■ About this task
Return the lines beginning at the one that contains "You are a GUI" and running to the end of the records, exactly and with nothing else. Omit pictures.

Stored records
Content starts
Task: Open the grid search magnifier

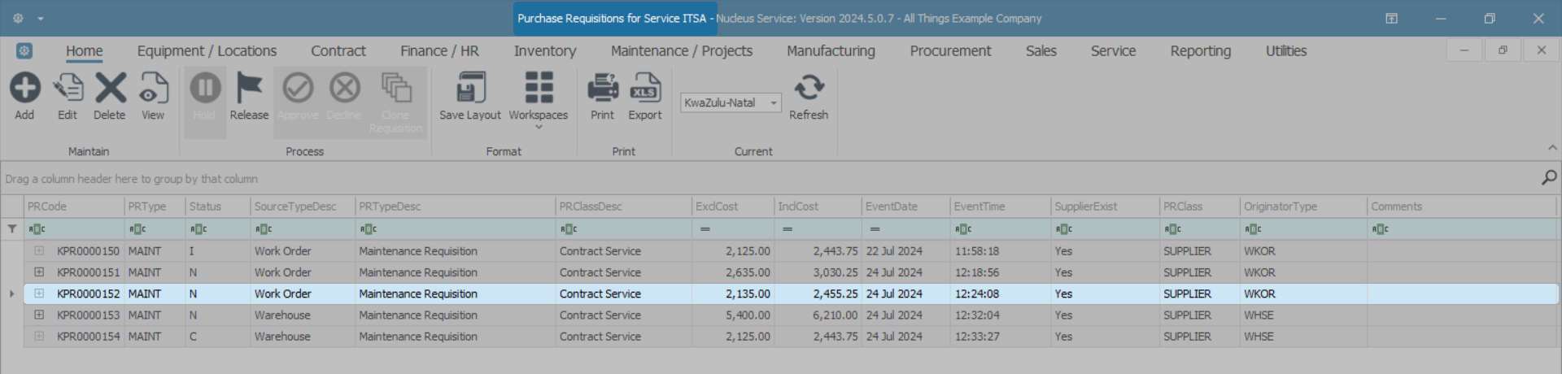Action: 1549,177
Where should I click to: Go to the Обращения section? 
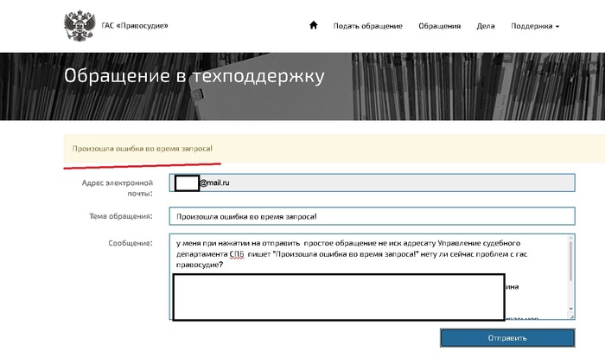tap(439, 26)
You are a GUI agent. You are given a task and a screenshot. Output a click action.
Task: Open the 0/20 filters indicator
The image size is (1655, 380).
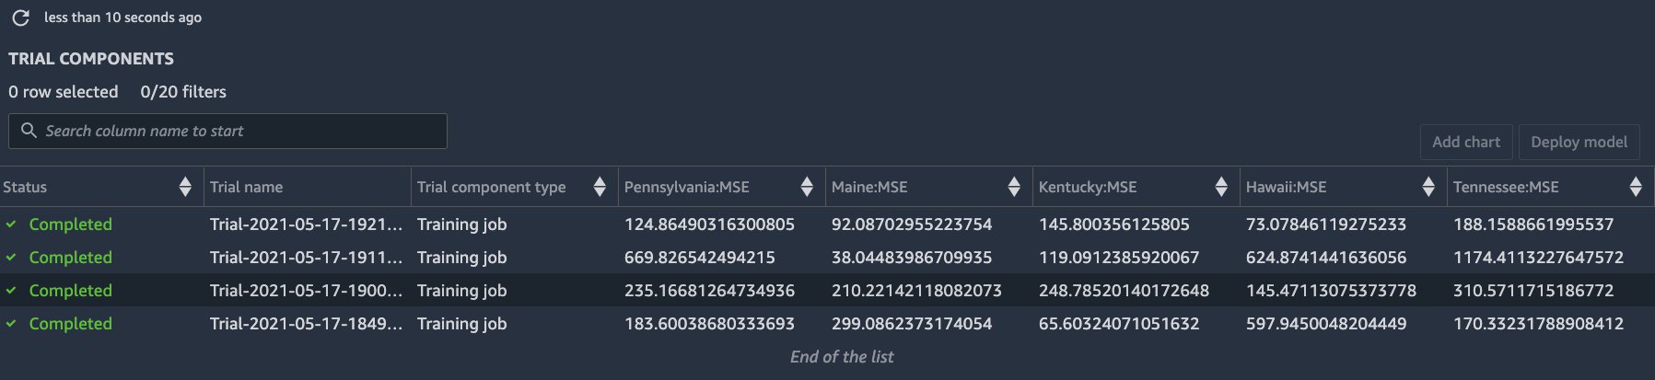[x=183, y=92]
Content ends
■ Task answer
You are a GUI agent. You are given a task and a screenshot. Output a click action.
Task: Open the 0/20 filters indicator
The image size is (1655, 380).
[x=183, y=92]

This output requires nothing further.